--- start Excerpt ---
# How to make pigeons fly higher?



## Sunne

hi, i have some high flyer pigeons but they don't fly high. Any suggestions on how to make them fly higher and maybe longer?


----------



## ptras

Sunne said:


> hi, i have some high flyer pigeons but they don't fly high. Any suggestions on how to make them fly higher and maybe longer?


Are they young birds? I've heard that high fliers will get better at flying (higher and longer) as they get older.


----------



## Sunne

They are 7-8 months old.


----------



## Guest

I have heard that feeding them more barley helps but Im havent tried it myself


----------



## outcold00

They could be molting and when they molt they dont want to fly. What kind of highfliers do you have?


----------



## Sunne

I have Ukrainian Skycutters.


----------



## aslan1

Sunne said:


> I have Ukrainian Skycutters.


Ukranian skycutters like to fly when theres wind that keeps them up. How long u have them for? Try to fly them in the mornings. Toss them about 200-300 yards from your loft.


----------



## Sunne

thanks aslan1  I've had them for two months.


----------



## wingpatch

*higher , longer*

canery seed, helps along with maybe a little more feed..any how it sure works good on rollers...


----------



## Pigeonmumbler

Get a 10’ Bamboo fishing pole and tie a bag or rag too the Tip and wave that at them, or get a small hand ball and throw that in the air, or get a paper or plastic bag and blow it up, then pop it… they’ll get up there…!


----------



## Sunne

Thanks for the tips wingpatch and Pigeonmumbler


----------



## Jimbo113

Flagging them will sure help. I would boost up their daily feed ration a little at a time till results started to show up. Like someone said above though, best to fly in the morning if you are going to run them high and long. Try to avoid overflies that way. Watch out for approaching storm systems too.
Best of luck!!
Jimbo


----------



## sdymacz

Robert L got some try to pm him

http://www.pigeons.biz/forums/member.php?u=6959


----------



## shkhhasnain126

*high*

maybe you can feed them 1/3 of the food u give them and catch them make them fly and take a big bamboo stick hover it above


----------



## shkhhasnain126

*fly high*

i have a pair of thailand laughers and a pair of black pigeon but they dont fly any help please!!
--- end Excerpt ---
--- start Data section ---
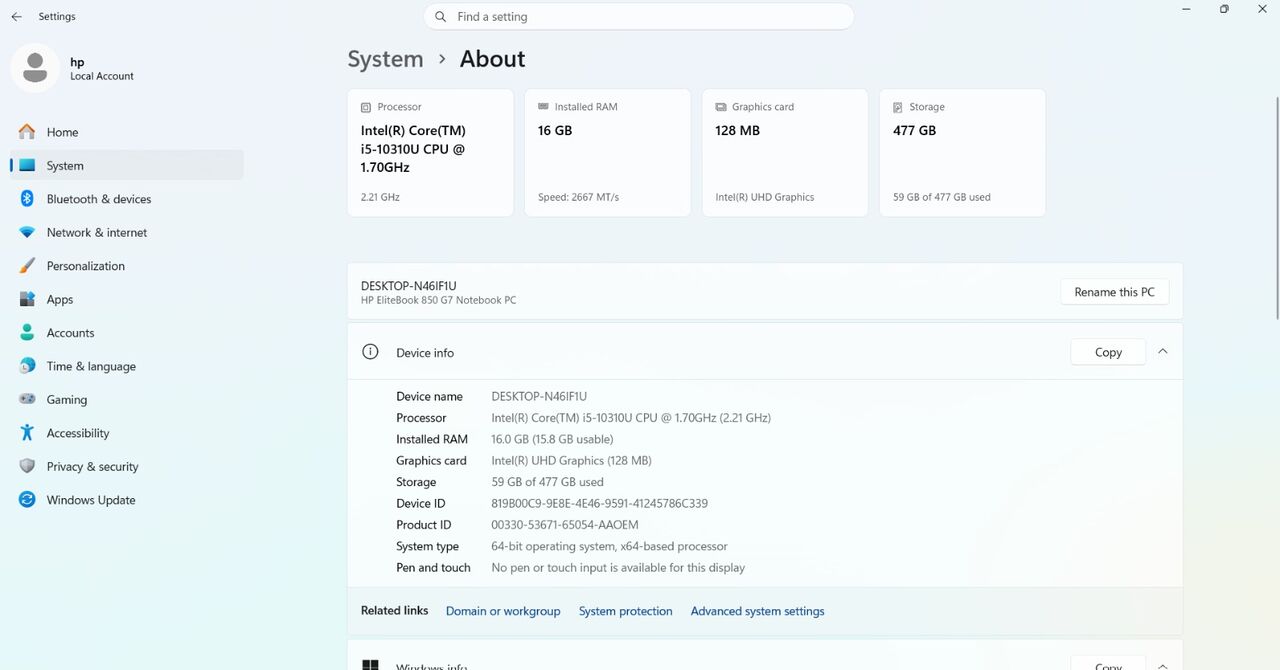Screen dimensions: 1280x670
Task: Navigate to System in the breadcrumb
Action: pos(385,59)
--- end Data section ---
#### [Stated problem]
Answer these questions using the forum thread on making pigeons fly higher:
1. How old does Sunne say the pigeons are?
2. What kind of high flyers does Sunne have?
3. How far from the loft does aslan1 suggest tossing the birds?

#### [Result]
1. They are 7-8 months old.
2. Ukrainian Skycutters.
3. About 200-300 yards.